Parkinson students strike up the band
It was not their first time at the National Independence Festival of Creative Arts (NIFCA), but the Parkinson Memorial School Pop Band can consider their appearance before the judges last Saturday as one of their better times.
The staid and incubatory environment of the Major Noott Hall was transformed into another of natural talent and spontaneous celebration after the five-piece band hailing from The Pine, St Michael, showed that – yes something good “can come out of Nazareth” and make a postive difference in the lives of many a person.
And these included the judges who seemed to enjoy every moment of the two-song set that included Please Don’t Stop The Music by Rihanna and Fussing And Fighting co-written by band member Amber Barrow and entertainer John King.
The sustained buzz after the band’s appearance and the joy etched on the faces of its members signalled that everyone had had a good time.
And having a good time and doing it “right” was what the music teachers who accompanied the band to the semis wanted to accomplish.
“The five-member team, who are augmented, depending on what programmes they have to take on, were in existence since 2009,” says teacher Randy Eastmond, who was with his colleague Farakhan Stephens after the performance.
Eastmond’s involvement with the school’s music programme came in 2008, when well known gospel singer and calypsonian Sheldon Hope was the music teacher.

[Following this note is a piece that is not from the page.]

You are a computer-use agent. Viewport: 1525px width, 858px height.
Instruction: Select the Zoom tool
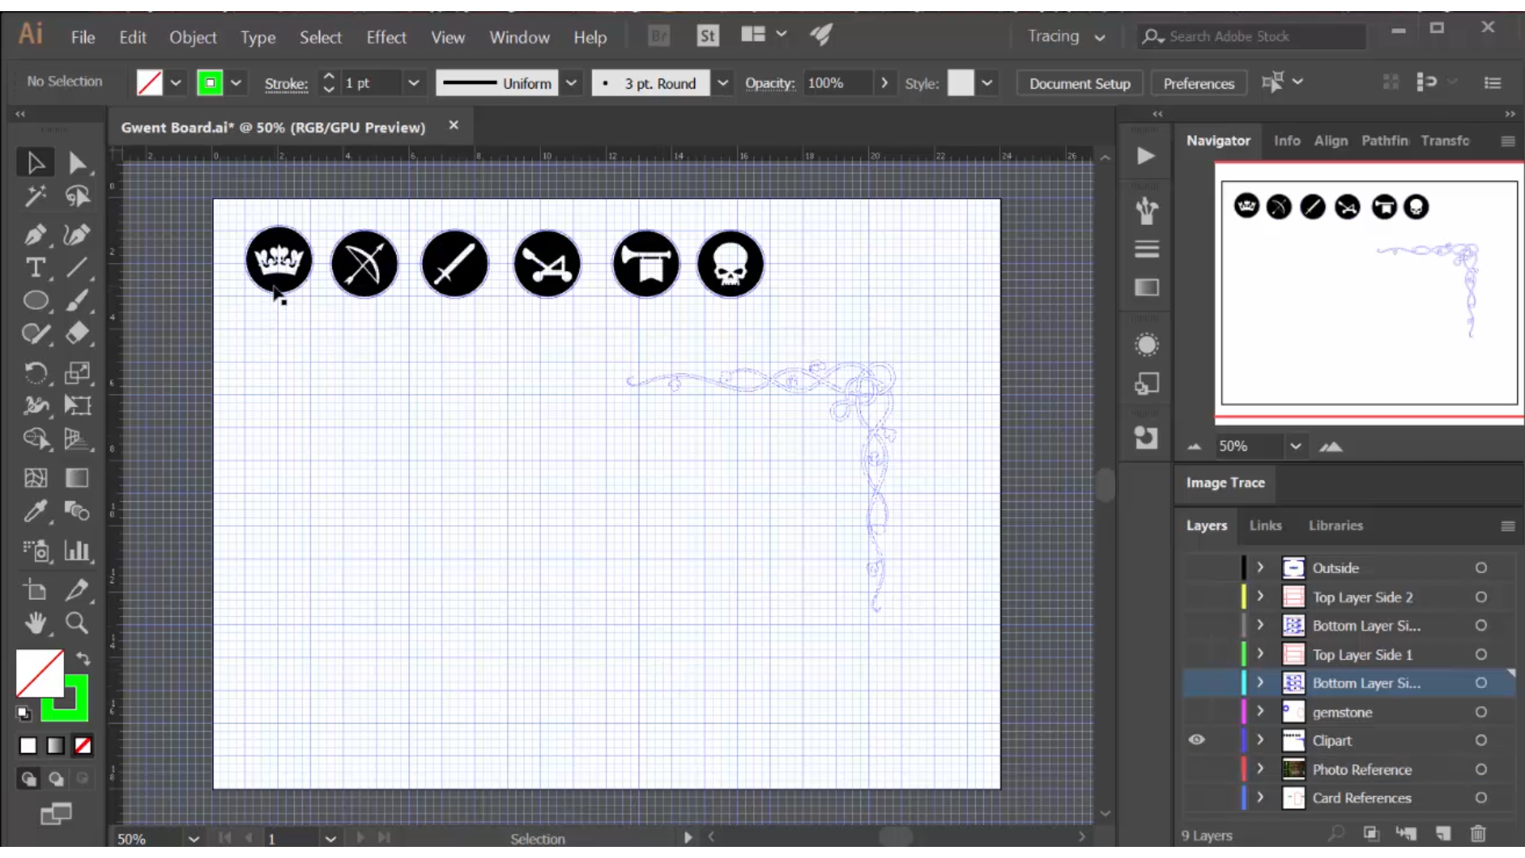click(77, 624)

He is currently on study leave.
“We said we would work on developing the music programme; so I searched out the talent in the first forms at that time.”
It was then that drummer Matthew Trotman, front singer Amber Barrow and now bassist Sharmar Coombs, who was in third form, were discovered. Coombs could not play an instrument at that time and was taught the guitar by Eastmond. Trotman knew how to play the drums and Barrow “a bit” of the keyboard.
“We did NIFCA 2010. At that time we had a saxophonist called Mylon Clarke, who has won two bronze medals at NIFCA. The band also won two bronze medals at NIFCA 2010.”
When Eastmond left for study leave last year, Stephens took over the band. He introduced a sampler machine to improve on the resourcefulness of the students and kept the unit together.
“We are looking to do a school tour at the end of this term . . . . Trying to raise some funds for the music department because we need some assistance with equipment,” said Stephens.
He also lauded the work ethic of the band members.
“I am very impressed with the way the guys have been working, not only tonight [Saturday], but from the time I met them. I remember from the very first time I came, I asked them to play something that they know and the talent and the sound that I got you could have heard that they were really working at their craft,” said Stephens.
“My plan and Eastmond’s is to get them prepared for the world after school. We want that when these guys leave they can go anywhere and fit into any [environment] musically.
“So having a knowledge of computer music, I decided to introduce the computer to run samples and it would also augment the sound of the band.”
He said introducing the technology had given the students confidence and strength to work as a team.
“That has proven to be a tremendous help, they listen to one another and are able to vibe, to jam . . . . When Eastmond came back it was all smiles because you know he was there first and it was a good feeling.”
Eastmond said the journey to NIFCA was a productive one overall, including last weekend’s.
“I think the audience received the band well and the message that was being sent by the band. There is room for improvement.
“I am happy [however] with how the band performed and I think you should have fun if you are doing music, as long as it is done right. “With that in mind, they also brought an original taste [to the set]. Stephens would have started the arrangement and I would done my piece for Please Don’t Stop The music.”
Stephens said it was a Parkinson exclusive.
Eastmond also said that arrangement to Fussing And Fighting, which is being played on the air, was tweaked for last Saturday’s NIFCA outing. He said that school pride was paramount and he was instilling in band members that they were role models.
“I had a very long talk with them and I told them that they were role models and they said. ‘That is true, sir. Everyone in the school knows [our] names. Why is that?’
“I said, ‘Because the children look up to you. They see you performing and your picture is going to be in the paper. They want to know [you]. They are going to watch everything you do so you need to give off this positive energy that you know what you are about’.”